Secondo quanto emerso in aula, la truffa sarebbe consistita nella vendita reiterata di prodotto non conforme, che il caseificio avrebbe impiegato per la produzione di mozzarella, ignaro della reale composizione.
Durante l’udienza, i Carabinieri hanno anche depositato fatture di vendita ritenute decisive per la ricostruzione del danno economico subito dal caseificio: un “ingiusto profitto”, come recita il capo d’imputazione, a favore della Ristaldo e corrispondente al valore commerciale del latte di qualità inferiore.
Nel procedimento si sono costituiti parte civile gli avvocati Gaetano e Raffaele Crisileo, mentre la difesa dell’imputata è affidata all’avv.

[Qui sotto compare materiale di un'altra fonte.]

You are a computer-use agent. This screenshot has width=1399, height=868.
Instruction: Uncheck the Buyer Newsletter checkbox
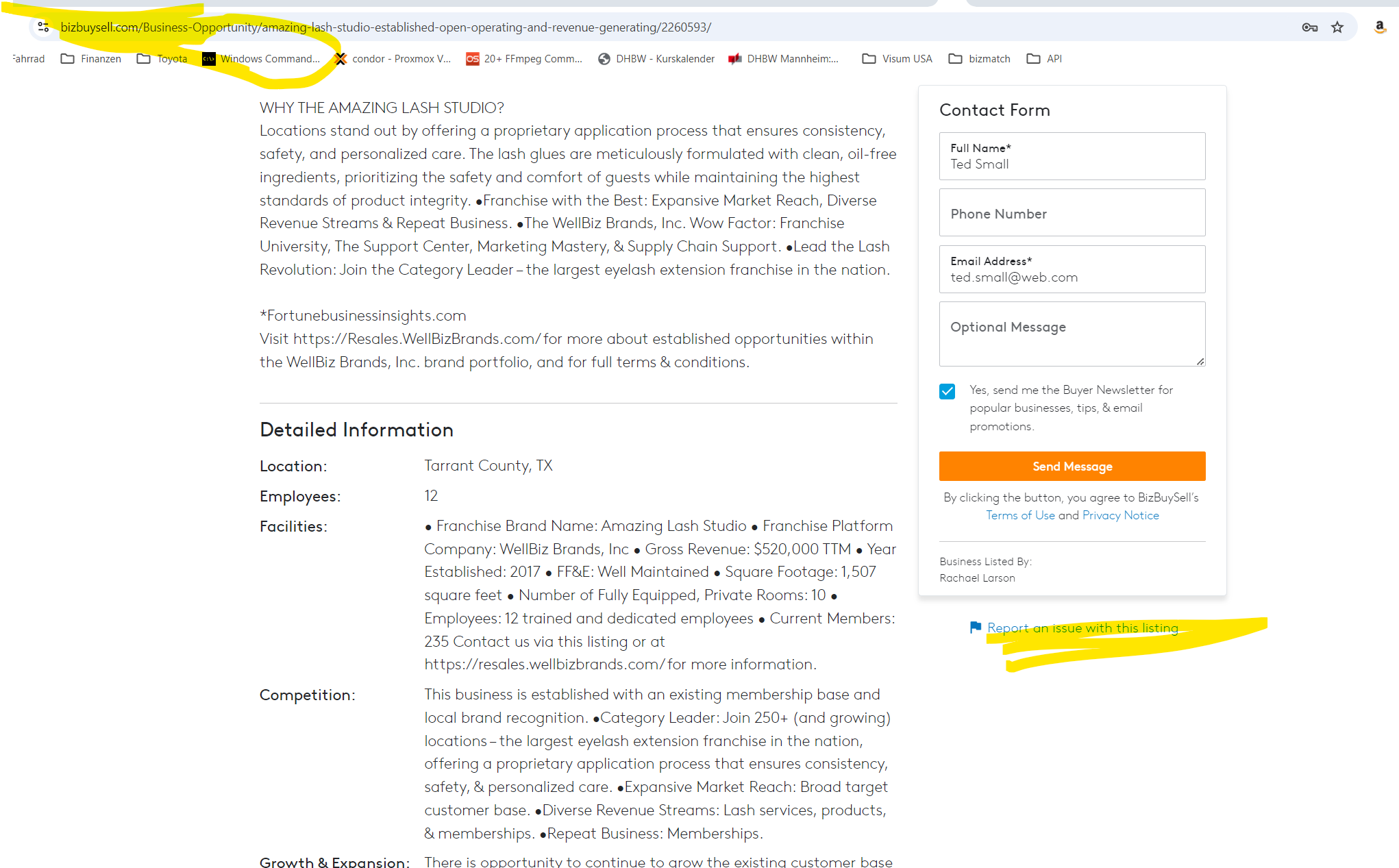(x=947, y=391)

Vincenzo D’Angelo. Per la prossima udienza è atteso l’interrogatorio di Maria Ristaldo, cui seguirà l’esame dei testi della difesa e dei consulenti tecnici.
Intanto, sullo sfondo di questo caso giudiziario, emerge un quadro ancora più allarmante. Nei giorni scorsi, infatti, le autorità hanno sequestrato migliaia di quintali di prodotto destinato alla trasformazione casearia in diverse aziende della provincia di Caserta. Il materiale, secondo gli inquirenti, sarebbe stato utilizzato da alcune delle aziende lattiero-casearie più note del territorio.
L’operazione, dal valore complessivo stimato in oltre 200 milioni di euro, ha messo in luce gravi violazioni delle normative italiane ed europee in materia di tracciabilità e utilizzo di latte concentrato, tra cui la mancanza del registro elettronico obbligatorio.
Un duro colpo per l’immagine del comparto agroalimentare casertano, da sempre fiore all’occhiello del Made in Italy, ora chiamato a fare i conti con le ombre di frodi e irregolarità.